Why Is John Kelly Speaking Out Now?

The former chief of staff is making the case that he spoke truth to power inside the White House. The trouble for him is how many Americans won’t be convinced.

Former White House Chief of Staff John Kelly facing forward
Bill Clark / CQ Roll Call

MORRISTOWN, N.J.—John Kelly had just finished his speech and opened up the floor to questions when a woman in the audience walked up to a microphone. She asked him how he plans “to atone for the blood of those immigrant children that are dying in detention centers” and while crossing the U.S.-Mexico border.

The accusation summed up the substantial skepticism and hostility that Kelly, the former White House chief of staff, faced here last night. Throughout his 75-minute appearance at the Mayo Performing Arts Center, hecklers in the crowd stood and shouted at him about the Trump administration’s family-separation practice and Muslim travel ban, two of the most controversial policies the White House enacted during Kelly’s tenure. Kelly also got smacked by the right. This morning, after I reported on his comments questioning Donald Trump’s North Korea policy and defending the actions of Lieutenant Colonel Alexander Vindman, his former boss scolded him on Twitter for speaking out. Kelly “just can’t keep his mouth shut,” the president tweeted.

Not many people who’ve worked closely with Trump have left the administration and unburdened themselves about what they saw. Yet seldom has it been more important to hear the unsparing evaluations of people who watched Trump in action. When a president routinely presents a warped picture of his own actions, it’s essential for the people who were in the room to verify what took place.

Kelly’s experience shows why many officials decide to keep quiet. Trump’s critics aren’t eager to absolve officials who were part of an administration whose policies they abhor. And Team Trump, meanwhile, won’t tolerate a whiff of dissent.

So most of the Trump diaspora has simply decided to stay silent. We’ve heard little from former Defense Secretary James Mattis since he resigned in 2018 over Trump’s decision to pull troops out of Syria, though he did speak to the Atlantic’s editor in chief, Jeffrey Goldberg, about his tenure last year. In that interview, he said he owed the Trump administration a period of silence, though he added that it wouldn’t last forever.

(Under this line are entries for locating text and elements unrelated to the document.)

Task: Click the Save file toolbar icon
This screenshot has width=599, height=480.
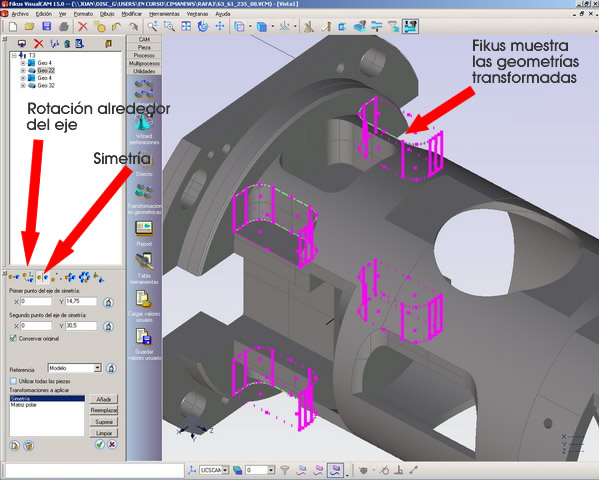Action: pyautogui.click(x=47, y=26)
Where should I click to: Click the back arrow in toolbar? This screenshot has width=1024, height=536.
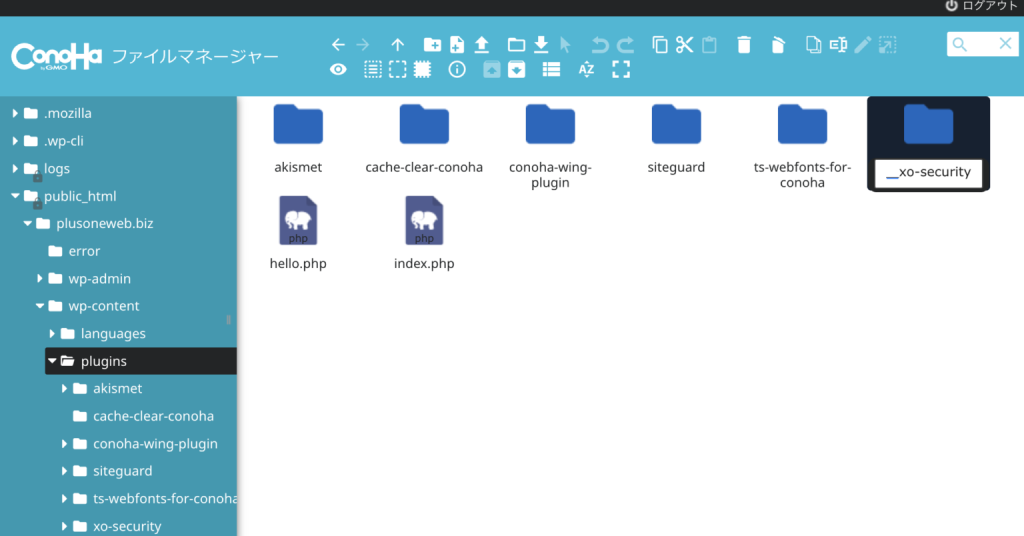coord(338,45)
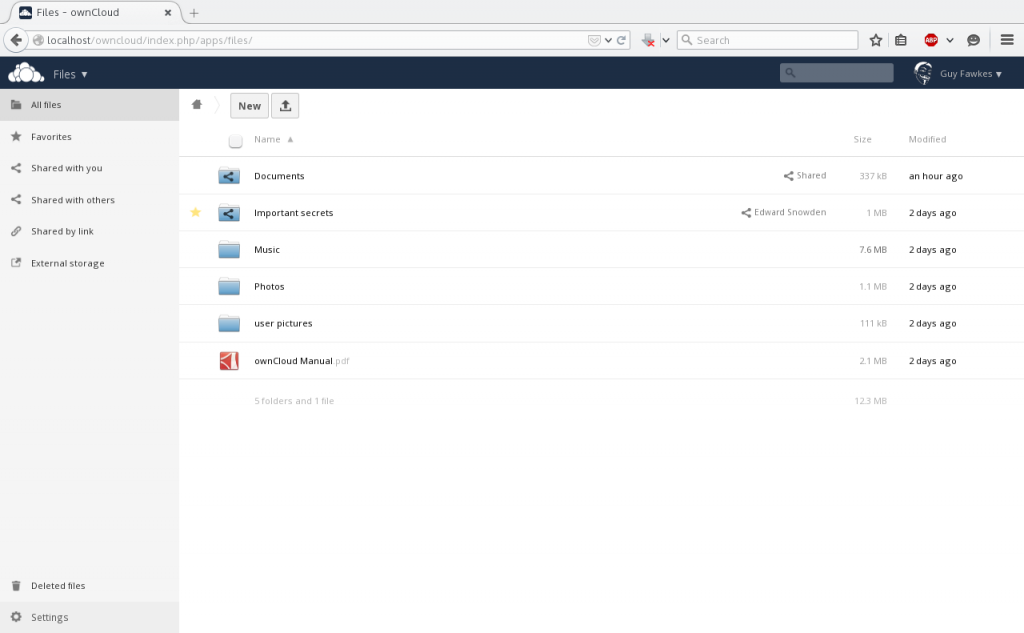Click the New button
Viewport: 1024px width, 633px height.
pyautogui.click(x=249, y=105)
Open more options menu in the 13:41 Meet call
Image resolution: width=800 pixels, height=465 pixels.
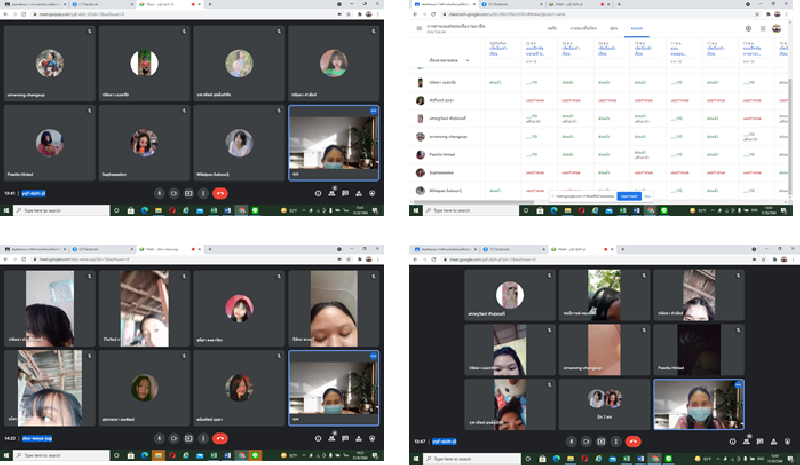203,193
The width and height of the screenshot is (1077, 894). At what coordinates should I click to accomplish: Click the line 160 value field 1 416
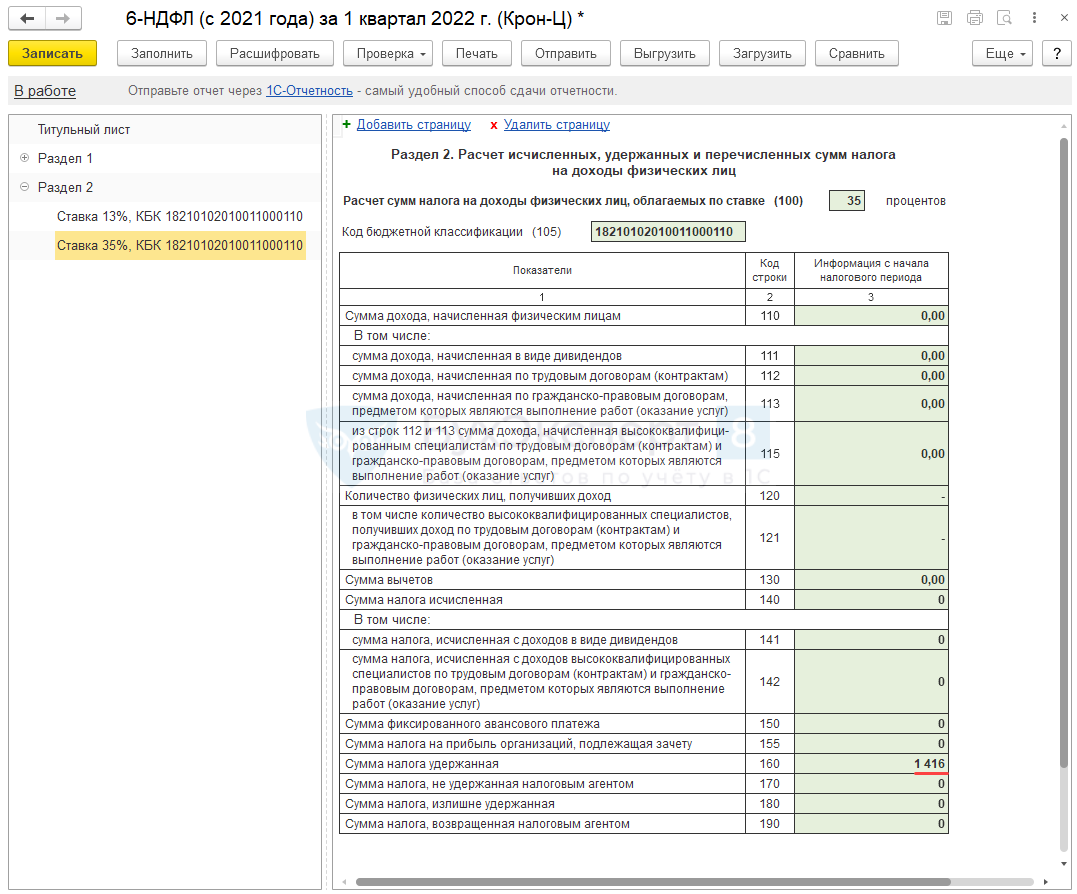point(870,764)
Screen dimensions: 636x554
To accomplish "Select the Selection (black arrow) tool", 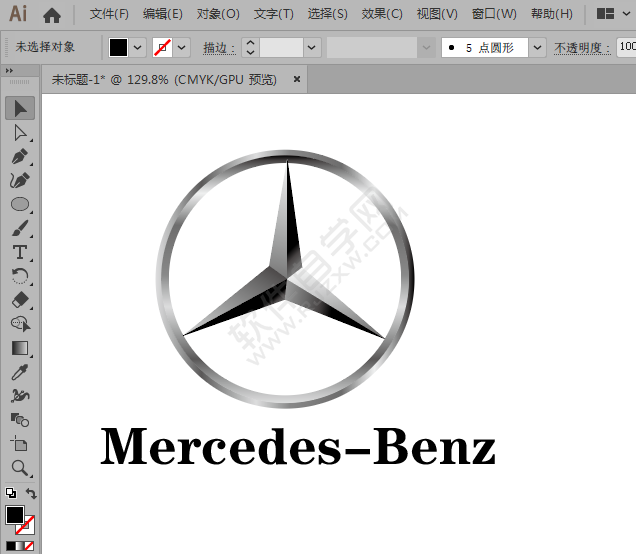I will [x=20, y=108].
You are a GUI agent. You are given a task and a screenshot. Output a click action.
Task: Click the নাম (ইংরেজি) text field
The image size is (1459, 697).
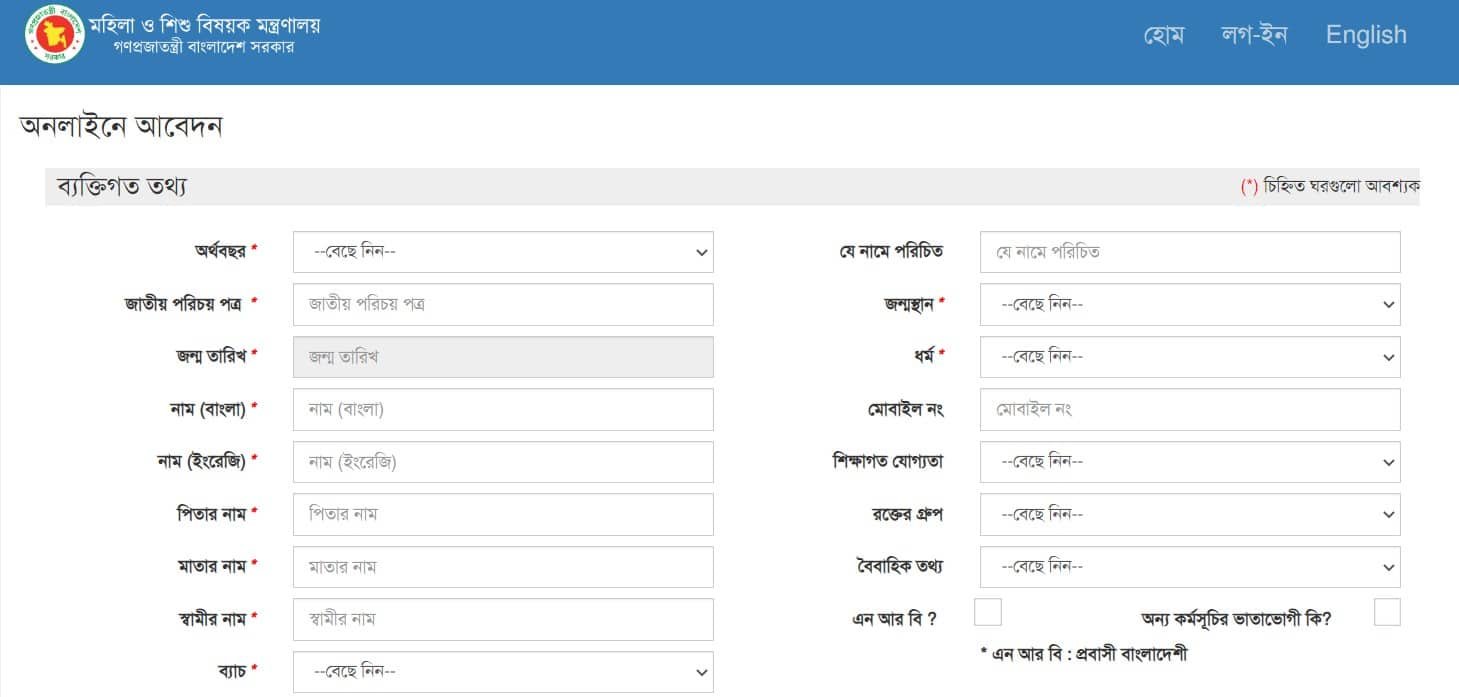pos(503,462)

Former Secretary of State Rex Tillerson, who once reportedly called Trump a “moron,” hasn’t said all that much about the president’s go-it-alone approach to foreign policy. Gary Cohn, the White House’s former top economic adviser, clashed with Trump over tariff policy and the president’s remarks about the 2017 white-nationalist rally in Charlottesville, Virginia. Since his departure the following year, though, Cohn has been circumspect. Indeed, what we know about the White House’s inner workings has largely come from the press. (Last night, Kelly, a retired four-star Marine Corps general, praised Barbara Starr, the longtime defense reporter for the very same cable network Trump loves to hate: CNN.)

Unlike others—including some of his fellow retired generals who once staffed the administration—Kelly has decided that he will speak out, albeit on his own terms. Since his departure from the White House in January 2019, he’s given public speeches and occasional press interviews. As time passes and he gets more distance, his comments have become more revealing. Last month, during a tense period in the Senate impeachment trial, Kelly told a reporter that lawmakers needed to hear from witnesses—a position at odds with that of Trump’s legal team, which had pressed for a quick, no-fuss acquittal.

It may be that Kelly wants to be the author of his own story and inch away from the most polarizing presidency in decades. He made a point last night of mentioning that his wife urged him to join the Trump administration as a form of civic duty. Before he was chief of staff, Kelly ran the Department of Homeland Security. When he got a question about the travel ban, which was enacted in the first days of the Trump administration, Kelly said that DHS officials “were not consulted.”

“It just happened,” he continued. “And it fell on my shoulders, and the people I led at DHS, because there was this immediate confusion: How do you implement this ban?” He added: “Ethically, I did not agree with what this ban was written to do.” Six months later, he joined the White House as Trump’s chief of staff.

At one point in his speech, Kelly talked about Vindman and how young soldiers are trained. “We teach them to always tell the truth, to tell truth to power,” he said.

Kelly is making the case that he himself spoke truth to power inside the Trump administration. The trouble is, many Americans won’t be convinced. They’d likely ask why someone who held so much power couldn’t quash the policies he is criticizing.

When he told the audience about “illegal adults coming across the border,” the woman who suggested that he had blood on his hands broke in.

“No human being is illegal,” she said.

“Stay with me—they are under the law,” Kelly replied.

The woman clearly wasn’t with him.

Peter Nicholas is a former staff writer at The Atlantic.